EU Freezes Russian Assets Indefinitely to Aid Ukraine Support

BREAKING: The European Union has just announced an indefinite freeze on Russian assets in Europe to ensure that Hungary and Slovakia cannot block the use of these funds to support Ukraine. This crucial decision comes as tensions rise and the need for financial aid for Ukraine becomes more urgent.

As of December 15, 2025, the EU has effectively immobilized around €210 billion ($247 billion) of Russian assets until the Kremlin ceases its aggression and compensates Ukraine for the extensive damage caused since the war began on February 24, 2022. EU Council President António Costa stated, “Today we delivered on that commitment,” emphasizing the union’s determination to assist Ukraine amidst ongoing conflict.

The EU’s decision aims to bypass possible vetoes from Hungary and Slovakia, both of which have shown reluctance to support further aid for Ukraine. This move is particularly significant as European leaders prepare for a critical summit on December 18, 2025, to discuss mobilizing these assets for Ukraine’s financial and military needs over the next two years.

According to officials, this action will enable the EU to utilize funds held in Euroclear, a major Belgian financial clearing house, which currently contains approximately €193 billion ($225 billion) of the immobilized assets. The EU has already provided nearly €200 billion ($235 billion) in support to Ukraine, which has faced dire economic repercussions due to the ongoing war.

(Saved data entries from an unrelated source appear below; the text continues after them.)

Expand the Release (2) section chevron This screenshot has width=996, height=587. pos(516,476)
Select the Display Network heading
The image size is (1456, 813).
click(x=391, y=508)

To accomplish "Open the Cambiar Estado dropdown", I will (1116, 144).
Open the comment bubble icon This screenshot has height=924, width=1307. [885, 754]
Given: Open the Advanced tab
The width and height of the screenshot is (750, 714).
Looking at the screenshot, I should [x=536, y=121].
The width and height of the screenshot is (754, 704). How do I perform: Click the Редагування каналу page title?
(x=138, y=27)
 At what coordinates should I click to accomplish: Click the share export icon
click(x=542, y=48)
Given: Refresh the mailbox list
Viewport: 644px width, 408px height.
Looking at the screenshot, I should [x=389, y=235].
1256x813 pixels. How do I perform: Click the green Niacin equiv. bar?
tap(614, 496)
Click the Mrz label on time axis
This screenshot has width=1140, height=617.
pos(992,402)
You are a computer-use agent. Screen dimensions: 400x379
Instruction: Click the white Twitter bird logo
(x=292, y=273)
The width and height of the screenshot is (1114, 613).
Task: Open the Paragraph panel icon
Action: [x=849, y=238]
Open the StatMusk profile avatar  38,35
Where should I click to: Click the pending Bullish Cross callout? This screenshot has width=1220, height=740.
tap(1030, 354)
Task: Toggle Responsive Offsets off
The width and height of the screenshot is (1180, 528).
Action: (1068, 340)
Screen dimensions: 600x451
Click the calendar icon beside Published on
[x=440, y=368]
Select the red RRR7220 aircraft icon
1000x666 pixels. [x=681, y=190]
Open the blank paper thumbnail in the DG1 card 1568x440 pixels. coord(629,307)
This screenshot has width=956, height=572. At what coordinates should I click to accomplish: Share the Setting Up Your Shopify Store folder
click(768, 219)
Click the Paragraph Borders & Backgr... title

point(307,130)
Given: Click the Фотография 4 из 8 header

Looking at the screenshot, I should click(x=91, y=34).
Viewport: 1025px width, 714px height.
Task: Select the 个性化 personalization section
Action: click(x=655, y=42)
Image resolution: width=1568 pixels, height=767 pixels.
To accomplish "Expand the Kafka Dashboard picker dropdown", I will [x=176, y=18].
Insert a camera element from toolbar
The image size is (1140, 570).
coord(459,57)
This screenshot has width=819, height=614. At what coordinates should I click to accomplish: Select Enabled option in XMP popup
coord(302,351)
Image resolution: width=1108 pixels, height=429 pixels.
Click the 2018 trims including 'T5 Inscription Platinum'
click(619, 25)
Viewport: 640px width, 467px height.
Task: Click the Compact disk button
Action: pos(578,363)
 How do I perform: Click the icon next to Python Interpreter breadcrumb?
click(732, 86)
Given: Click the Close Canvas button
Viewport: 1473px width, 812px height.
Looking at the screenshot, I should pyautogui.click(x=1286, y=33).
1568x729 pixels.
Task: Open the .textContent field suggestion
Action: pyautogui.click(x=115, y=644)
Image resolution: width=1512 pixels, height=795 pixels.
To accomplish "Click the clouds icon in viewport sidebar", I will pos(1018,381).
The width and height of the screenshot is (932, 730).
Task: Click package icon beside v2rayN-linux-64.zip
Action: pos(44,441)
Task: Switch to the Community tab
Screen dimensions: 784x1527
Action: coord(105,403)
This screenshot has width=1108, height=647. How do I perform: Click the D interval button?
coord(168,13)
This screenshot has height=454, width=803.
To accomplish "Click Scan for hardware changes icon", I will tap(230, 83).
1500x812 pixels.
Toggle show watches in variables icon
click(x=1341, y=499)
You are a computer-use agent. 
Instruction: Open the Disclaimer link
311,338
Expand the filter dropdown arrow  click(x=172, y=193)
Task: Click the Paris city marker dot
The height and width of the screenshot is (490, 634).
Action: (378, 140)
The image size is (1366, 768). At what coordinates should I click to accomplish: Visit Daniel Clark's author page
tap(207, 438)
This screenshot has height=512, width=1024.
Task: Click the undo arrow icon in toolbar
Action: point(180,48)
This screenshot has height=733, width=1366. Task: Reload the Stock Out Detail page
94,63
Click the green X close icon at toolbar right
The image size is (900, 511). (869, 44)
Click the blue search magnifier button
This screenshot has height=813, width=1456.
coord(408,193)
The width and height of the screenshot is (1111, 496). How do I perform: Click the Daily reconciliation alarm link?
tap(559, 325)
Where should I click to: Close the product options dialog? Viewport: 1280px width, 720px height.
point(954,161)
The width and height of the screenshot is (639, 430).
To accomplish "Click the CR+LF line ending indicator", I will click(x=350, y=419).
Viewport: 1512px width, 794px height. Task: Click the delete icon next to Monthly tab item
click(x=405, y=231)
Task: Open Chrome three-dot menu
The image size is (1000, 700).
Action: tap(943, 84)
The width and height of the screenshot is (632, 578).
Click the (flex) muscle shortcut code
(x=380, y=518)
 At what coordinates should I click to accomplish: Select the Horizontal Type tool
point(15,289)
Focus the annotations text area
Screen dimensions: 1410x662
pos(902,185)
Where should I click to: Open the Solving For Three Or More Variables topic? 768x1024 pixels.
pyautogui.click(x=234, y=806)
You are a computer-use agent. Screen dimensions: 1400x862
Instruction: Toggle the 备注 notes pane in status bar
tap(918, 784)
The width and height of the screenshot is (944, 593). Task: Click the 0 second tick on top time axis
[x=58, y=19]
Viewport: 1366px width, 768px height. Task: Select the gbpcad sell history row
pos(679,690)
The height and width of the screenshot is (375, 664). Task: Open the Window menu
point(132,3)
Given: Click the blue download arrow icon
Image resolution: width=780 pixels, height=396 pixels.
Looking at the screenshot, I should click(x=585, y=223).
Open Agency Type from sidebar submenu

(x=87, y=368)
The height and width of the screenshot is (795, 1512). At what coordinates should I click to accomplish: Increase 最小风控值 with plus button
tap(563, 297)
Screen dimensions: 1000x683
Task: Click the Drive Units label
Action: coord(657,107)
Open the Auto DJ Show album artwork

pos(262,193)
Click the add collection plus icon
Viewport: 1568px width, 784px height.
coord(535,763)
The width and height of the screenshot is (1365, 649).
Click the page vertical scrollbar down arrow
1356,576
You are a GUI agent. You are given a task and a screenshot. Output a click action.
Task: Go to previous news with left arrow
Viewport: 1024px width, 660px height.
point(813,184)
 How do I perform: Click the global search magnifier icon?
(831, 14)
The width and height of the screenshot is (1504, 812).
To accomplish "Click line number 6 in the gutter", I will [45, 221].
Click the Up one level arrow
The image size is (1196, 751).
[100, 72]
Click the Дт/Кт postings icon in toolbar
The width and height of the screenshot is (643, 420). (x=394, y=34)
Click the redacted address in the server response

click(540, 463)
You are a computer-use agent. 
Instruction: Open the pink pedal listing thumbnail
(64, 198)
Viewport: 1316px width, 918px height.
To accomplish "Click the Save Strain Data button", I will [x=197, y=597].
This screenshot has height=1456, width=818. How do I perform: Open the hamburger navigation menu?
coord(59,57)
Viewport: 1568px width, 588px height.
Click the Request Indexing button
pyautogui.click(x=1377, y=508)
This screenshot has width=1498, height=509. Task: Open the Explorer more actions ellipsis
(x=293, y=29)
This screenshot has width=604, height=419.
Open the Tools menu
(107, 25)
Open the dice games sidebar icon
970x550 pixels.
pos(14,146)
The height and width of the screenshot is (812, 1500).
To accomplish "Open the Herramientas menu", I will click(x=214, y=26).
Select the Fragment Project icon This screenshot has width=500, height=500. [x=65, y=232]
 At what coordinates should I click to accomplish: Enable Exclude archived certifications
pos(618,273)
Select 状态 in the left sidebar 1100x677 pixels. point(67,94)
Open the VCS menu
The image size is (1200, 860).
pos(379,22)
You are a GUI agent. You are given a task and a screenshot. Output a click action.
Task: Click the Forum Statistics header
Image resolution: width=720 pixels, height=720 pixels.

In a bold statement, Hungarian Prime Minister Viktor Orbán, a close ally of Russian President Vladimir Putin, criticized the EU’s decision, claiming it undermines European law. He stated that the European Commission is “systematically raping European law” to continue the conflict, asserting that Hungary will strive to restore lawful order.

Moreover, Slovak Prime Minister Robert Fico expressed his opposition, arguing that utilizing frozen Russian assets could jeopardize U.S. peace efforts aimed at Ukraine’s reconstruction. He stated, “I will refuse to back any move that includes covering Ukraine’s military expenses for the coming years.”

The European Commission maintains that the economic impact of the war, including soaring energy prices and stunted growth, necessitates the use of these assets to support Ukraine. However, concerns remain as Belgium has voiced opposition to the proposed “reparations loan” plan, highlighting potential financial risks.

As the situation develops, all eyes will be on the upcoming EU summit, where leaders will strategize on securing Ukraine’s financial stability for 2026-2027. The implications of this asset freeze extend beyond immediate financial aid; it could reshape the dynamics of international negotiations regarding the war.

This latest move by the EU underscores the urgency of supporting Ukraine in its ongoing struggle, while also highlighting the complexities and political tensions within the EU itself. As the conflict continues into its fourth year, the international community watches closely to see how these developments will unfold.